Introducing the Firehose

abourget · 2021-07-29T21:47:11.545Z

Hello community!

I’m Alex from StreamingFast and you are reading my very first post on these forums.

Following the recent announcement made by the Foundation, our team has been hard at work towards improving indexing performance on The Graph Network.

Today I want to present one of the ideas that helped us achieve great indexing performance in the past. It is called the Firehose.

Here’s the intro:

Abstract

Firehose: a files-based and streaming-first approach to processing blockchain data.

This proposition is a building block to an even larger vision of performance optimizations of the indexing stack, leading the path to parallelization.

Goals & Motivation

The goals of this document are:

to contribute knowledge and insights gathered by StreamingFast in the last 3+ years to The Graph’s ecosystem

to provide the necessary context to understand StreamingFast’s current contributions to the graph-node implementation

The goal of the Firehose is to provide a way to index blockchain data which:

is capable of handling high throughput chains (network bound)

increases linear indexing performances

increases backfilling performance & maximize data agility by enabling parallel processing

reduces risks of non-deterministic output

improves testability and developer experience when iterating on subgraphs

simplifies the operations of an indexer by relying on flat data files instead of live processes like an archive node

reduces the need for RPC calls to nodes

…

Read the full document here

It is a rather deep technical document, but I hope we can have some of the best brains meditate on it, provide suggestions and comments.

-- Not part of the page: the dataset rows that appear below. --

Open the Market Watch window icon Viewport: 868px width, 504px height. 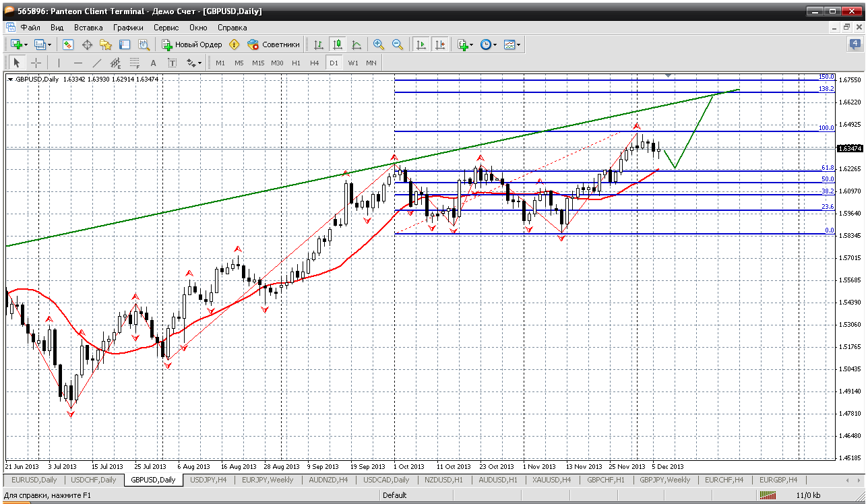68,44
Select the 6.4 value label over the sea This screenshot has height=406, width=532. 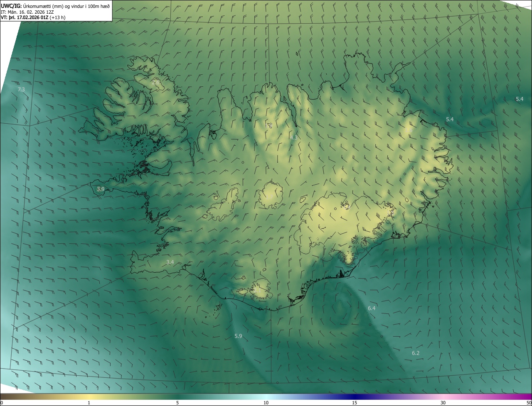coord(372,308)
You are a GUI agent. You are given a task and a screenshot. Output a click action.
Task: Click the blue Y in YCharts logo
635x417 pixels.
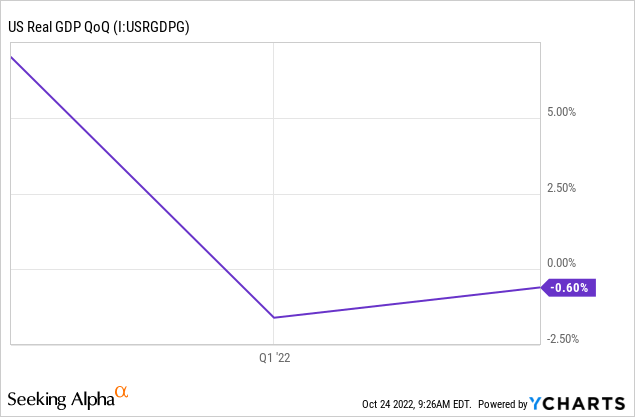tap(535, 404)
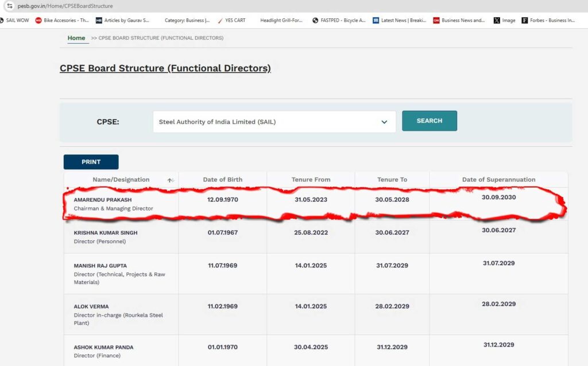Viewport: 588px width, 366px height.
Task: Click the Date of Birth column header
Action: coord(222,180)

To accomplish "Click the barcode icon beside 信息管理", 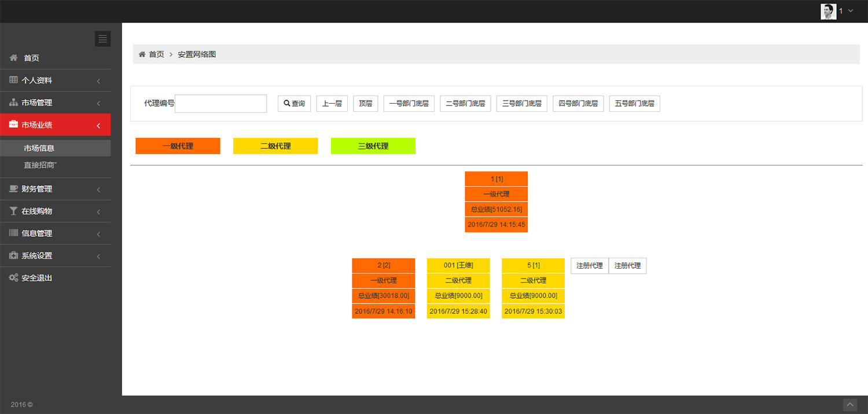I will point(13,233).
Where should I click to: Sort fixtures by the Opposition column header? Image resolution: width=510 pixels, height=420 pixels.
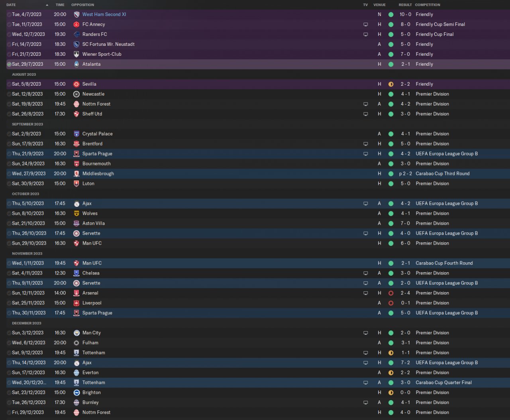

I’d ask you to concentrate all feedback and comments in this thread.

I believe that, by introducing new ideas and having them collide with those of this community, we together will be able to create the greatest open data platform of all time.

abourget · 2021-07-30T14:50:59.135Z

This is the first of a series of proposals that will pave the way for parallelization and massive improvements to performances.

cryptovestor · 2021-07-30T14:56:00.054Z

Looking forward to reading this and hope I can provide something useful in return!

chris · 2021-07-30T15:27:43.203Z

+1. Really looking forward to reading through the full document properly in the next few days.

Full history stats:

History length: BSC = 331 days, ETH = 2187 days

Total size for merged blocks (again, compressed): BSC = 1030 GiB, ETH = 771.27 GiB

Avg data produced per day: BSC = 3.1 GiB/day, ETH: 0.35 GiB/day

So BSC produces ~8.85x more data per day, if we consider the whole history.

[It would be useful to have the size of an archive node at around the same time, for quick > comparison. If anyone has that data, please contact us.]

Storage stats as of July 30:

Erigon 2021.07.05-alpha with all pruning disabled (--pruning=). Full archive + tracing node. Storage size: 1,342.06 GB.
OpenEthereum v3.3.0-rc.4 with --tracing=on and --pruning=archive. Full archive + tracing node. Storage size: 8,018.82 GB.

Koen · 2021-08-02T20:43:34.363Z

BSC archive : closing in on 10 TiB - NVMe mandatory or you won’t catch chainhead.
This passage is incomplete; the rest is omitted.